The two accomplished athletes helped us with some crucial tips to ponder if you’re contemplating competing in local triathlons.
The Mind Is King
Castro began training only two years ago, but his body already works like a machine, surpassing his own limits. He believes a large part of his success is due to the power of his mind.
“The body has to do what you tell it to. The mind trains like a muscle, so you’ve got to motivate yourself even when you’re fatigued or in pain,” he said.
Castro recommends that regardless of age you stay hydrated (2-3 liters of water daily) and well fed to get the most out of your body under the circumstances.
For training, start with learning the basic principles of swimming. Once you have more experience and swim more fluidly you can move to the ocean.
Castro believes the Guanacastecan ocean is very calm, but there are currents, so you need to know how to orient yourself. Always swim accompanied by someone or in groups.

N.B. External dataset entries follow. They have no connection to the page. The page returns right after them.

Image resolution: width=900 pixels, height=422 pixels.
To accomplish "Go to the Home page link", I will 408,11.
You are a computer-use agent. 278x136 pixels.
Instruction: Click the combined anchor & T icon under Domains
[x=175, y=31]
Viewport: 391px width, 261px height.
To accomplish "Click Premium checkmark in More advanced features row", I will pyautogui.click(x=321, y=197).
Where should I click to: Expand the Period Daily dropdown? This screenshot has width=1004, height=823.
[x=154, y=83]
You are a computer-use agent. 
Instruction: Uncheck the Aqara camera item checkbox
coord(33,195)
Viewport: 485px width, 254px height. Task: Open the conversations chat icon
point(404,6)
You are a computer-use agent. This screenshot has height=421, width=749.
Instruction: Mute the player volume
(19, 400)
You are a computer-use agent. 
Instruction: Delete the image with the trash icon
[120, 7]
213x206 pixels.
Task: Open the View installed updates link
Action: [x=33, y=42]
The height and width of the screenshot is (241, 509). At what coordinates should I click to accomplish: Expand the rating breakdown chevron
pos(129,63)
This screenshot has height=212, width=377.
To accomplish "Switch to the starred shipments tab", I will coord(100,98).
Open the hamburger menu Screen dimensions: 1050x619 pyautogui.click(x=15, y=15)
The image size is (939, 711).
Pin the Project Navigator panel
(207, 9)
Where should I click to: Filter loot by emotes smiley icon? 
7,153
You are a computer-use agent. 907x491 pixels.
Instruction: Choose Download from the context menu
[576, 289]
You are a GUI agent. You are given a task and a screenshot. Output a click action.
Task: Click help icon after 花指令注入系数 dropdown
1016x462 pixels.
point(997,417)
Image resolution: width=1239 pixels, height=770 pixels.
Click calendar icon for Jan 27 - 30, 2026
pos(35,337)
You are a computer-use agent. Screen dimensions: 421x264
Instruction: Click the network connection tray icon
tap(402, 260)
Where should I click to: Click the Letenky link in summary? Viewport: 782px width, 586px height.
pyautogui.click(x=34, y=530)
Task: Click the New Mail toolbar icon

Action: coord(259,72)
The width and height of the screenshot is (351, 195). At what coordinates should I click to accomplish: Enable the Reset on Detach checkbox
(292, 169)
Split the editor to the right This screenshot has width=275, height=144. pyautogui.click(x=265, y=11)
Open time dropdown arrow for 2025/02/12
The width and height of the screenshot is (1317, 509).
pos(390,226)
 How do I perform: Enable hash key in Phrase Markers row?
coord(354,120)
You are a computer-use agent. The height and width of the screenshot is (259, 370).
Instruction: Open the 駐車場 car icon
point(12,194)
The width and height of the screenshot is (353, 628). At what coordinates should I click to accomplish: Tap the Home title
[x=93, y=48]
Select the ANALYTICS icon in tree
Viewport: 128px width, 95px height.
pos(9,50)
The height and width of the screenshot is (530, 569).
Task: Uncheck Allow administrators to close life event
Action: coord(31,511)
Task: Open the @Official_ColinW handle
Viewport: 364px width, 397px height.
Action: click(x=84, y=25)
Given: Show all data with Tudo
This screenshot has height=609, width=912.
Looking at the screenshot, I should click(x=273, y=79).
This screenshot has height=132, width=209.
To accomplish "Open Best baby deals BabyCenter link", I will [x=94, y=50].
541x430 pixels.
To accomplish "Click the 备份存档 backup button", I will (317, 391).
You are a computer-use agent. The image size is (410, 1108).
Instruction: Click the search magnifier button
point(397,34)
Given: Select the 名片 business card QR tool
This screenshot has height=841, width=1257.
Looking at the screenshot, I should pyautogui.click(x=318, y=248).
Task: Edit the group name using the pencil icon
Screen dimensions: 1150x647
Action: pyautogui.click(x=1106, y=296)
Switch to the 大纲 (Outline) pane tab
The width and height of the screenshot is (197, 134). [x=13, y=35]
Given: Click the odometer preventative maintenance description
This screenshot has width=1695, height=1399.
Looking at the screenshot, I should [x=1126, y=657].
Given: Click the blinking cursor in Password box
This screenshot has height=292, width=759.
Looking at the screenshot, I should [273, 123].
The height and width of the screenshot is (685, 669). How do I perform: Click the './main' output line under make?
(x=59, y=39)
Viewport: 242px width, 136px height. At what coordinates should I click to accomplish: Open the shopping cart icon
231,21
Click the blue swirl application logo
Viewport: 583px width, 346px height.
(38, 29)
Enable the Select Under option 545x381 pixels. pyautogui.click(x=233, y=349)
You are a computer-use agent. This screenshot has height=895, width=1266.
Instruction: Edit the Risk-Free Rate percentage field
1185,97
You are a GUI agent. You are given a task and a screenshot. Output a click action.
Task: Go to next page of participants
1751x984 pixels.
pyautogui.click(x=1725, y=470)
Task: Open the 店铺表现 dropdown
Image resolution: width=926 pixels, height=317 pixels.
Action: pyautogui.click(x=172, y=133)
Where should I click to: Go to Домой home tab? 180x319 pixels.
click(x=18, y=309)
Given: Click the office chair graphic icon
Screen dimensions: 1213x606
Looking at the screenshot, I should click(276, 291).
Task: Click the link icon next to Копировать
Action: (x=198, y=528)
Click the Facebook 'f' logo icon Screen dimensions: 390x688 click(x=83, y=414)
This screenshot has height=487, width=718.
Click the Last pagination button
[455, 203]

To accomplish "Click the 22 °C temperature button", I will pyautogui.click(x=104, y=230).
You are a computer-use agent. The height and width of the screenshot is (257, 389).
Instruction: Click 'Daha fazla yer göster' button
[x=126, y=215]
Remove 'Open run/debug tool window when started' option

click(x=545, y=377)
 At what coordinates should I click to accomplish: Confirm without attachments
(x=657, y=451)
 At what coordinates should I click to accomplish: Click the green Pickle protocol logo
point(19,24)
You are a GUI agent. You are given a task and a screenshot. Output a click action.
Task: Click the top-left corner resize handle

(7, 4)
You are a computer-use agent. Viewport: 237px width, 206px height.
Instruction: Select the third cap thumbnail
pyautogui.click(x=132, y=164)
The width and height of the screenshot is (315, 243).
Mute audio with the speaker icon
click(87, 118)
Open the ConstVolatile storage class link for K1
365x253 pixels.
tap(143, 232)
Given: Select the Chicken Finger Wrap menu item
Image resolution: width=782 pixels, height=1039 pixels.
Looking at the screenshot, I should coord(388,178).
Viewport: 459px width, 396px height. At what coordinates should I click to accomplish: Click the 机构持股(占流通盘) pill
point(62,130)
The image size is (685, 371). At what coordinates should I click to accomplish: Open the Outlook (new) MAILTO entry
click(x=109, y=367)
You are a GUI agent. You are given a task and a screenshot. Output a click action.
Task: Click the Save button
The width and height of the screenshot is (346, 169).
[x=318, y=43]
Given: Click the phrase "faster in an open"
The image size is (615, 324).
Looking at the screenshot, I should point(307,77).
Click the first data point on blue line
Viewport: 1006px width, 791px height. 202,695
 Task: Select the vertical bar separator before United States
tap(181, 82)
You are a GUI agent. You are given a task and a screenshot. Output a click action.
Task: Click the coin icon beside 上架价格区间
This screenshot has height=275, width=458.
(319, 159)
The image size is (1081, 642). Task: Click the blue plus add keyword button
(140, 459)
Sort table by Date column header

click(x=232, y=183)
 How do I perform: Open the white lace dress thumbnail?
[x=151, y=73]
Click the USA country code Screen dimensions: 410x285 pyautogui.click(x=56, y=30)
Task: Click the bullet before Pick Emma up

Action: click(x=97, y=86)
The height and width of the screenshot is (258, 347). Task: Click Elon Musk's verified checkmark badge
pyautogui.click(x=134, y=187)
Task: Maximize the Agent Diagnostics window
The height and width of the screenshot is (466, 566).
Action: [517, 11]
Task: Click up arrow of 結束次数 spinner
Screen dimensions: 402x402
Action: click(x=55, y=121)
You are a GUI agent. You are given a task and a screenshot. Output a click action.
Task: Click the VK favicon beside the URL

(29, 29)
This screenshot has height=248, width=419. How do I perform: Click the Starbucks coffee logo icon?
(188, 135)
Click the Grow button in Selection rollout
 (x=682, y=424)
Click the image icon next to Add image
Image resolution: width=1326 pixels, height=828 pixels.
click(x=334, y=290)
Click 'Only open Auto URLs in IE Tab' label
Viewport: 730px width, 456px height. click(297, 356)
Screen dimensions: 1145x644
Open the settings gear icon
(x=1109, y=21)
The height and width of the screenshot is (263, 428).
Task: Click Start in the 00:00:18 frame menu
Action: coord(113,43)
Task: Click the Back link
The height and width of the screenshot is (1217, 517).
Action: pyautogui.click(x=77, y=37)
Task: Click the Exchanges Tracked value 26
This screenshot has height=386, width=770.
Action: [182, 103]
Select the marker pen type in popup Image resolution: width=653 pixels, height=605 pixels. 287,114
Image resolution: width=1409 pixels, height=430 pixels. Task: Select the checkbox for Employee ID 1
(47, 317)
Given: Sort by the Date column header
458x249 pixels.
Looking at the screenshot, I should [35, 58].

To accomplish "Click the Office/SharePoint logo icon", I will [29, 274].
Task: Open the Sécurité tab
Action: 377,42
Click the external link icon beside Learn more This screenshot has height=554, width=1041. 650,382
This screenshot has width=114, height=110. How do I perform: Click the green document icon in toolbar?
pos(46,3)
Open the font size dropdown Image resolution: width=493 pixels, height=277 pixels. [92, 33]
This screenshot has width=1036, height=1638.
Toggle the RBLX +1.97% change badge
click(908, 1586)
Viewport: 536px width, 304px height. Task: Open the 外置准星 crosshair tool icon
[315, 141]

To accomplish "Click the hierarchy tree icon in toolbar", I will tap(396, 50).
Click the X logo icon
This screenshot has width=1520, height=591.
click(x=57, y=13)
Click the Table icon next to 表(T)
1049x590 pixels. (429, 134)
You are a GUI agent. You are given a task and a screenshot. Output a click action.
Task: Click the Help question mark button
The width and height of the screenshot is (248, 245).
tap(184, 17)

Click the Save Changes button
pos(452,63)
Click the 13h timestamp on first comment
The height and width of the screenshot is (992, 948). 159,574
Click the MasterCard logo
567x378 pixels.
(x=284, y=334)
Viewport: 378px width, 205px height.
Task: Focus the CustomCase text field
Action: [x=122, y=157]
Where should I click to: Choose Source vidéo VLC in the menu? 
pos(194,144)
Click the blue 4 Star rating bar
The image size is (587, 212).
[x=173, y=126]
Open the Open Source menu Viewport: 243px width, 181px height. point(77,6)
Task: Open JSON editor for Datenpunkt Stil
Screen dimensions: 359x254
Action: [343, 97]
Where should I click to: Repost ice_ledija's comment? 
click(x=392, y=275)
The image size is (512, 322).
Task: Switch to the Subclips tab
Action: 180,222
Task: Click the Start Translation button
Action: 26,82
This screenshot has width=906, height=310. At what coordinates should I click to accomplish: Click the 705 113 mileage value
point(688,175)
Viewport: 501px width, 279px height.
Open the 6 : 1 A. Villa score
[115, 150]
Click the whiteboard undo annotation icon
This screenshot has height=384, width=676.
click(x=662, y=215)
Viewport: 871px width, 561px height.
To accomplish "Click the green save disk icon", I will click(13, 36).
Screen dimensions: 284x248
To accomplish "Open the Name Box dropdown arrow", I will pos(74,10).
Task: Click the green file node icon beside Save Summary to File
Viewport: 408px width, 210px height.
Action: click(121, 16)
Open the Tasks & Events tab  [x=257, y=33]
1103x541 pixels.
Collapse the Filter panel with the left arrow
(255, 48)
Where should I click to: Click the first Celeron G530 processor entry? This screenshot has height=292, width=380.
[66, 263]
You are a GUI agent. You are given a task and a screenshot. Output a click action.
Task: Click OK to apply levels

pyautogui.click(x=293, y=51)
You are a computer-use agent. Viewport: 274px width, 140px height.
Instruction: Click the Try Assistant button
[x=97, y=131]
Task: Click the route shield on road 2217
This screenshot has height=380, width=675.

“Las Catalinas in Playa Danta or Nacascolo in Papagayo are calm beaches (and) accessible bays for swimming because there are no strong waves,” he said.
Another good spot for swimming is Punta Indio in Playa Sámara, from Villas Playa Sámara to Isla Chora, a distance of 1 kilometer.
To train in cycling, look for long and flat surfaces (called “lunges” in sports jargon) greater than 100 km. Guanacaste has several routes to practice fondos, or long-distance training, and to build resistance.
Cárdenas recommends the following routes: Nicoya to Jicaral (105 km), 27 de abril to Tamarindo (150 km) and Route 150 to Sámara (74km). If you’re looking for a more difficult and mountainous route, you can find one in Hojancha.
For running, you can train on tracks at sports centers or on easier routes on the street, such as toward Río Grande, Casitas or Curime.
Cárdenas also recommends climbing Cerro de La Cruz in a series of speed runs for more intense training. To adjust breathing at a higher altitude use a high-altitude training mask that diminishes oxygen consumption and forces the lungs.
It’s also important to attend physiotherapy for obligatory maintenance at least once a week to relieve pain and avoid accumulating lactic acid and injuries. Massages are even more necessary to the extent that you train more intensely, because muscles get fatigued and the body becomes exhausted.
Marco Paniagua, a physical therapist at the Estrella de David Center, believes that physical training before races is very important.
“You have to prepare your muscles and accompany them with a more integral program: checkups, nutrition, exercise and, little-by-little, short distances for your body to adapt,” he said.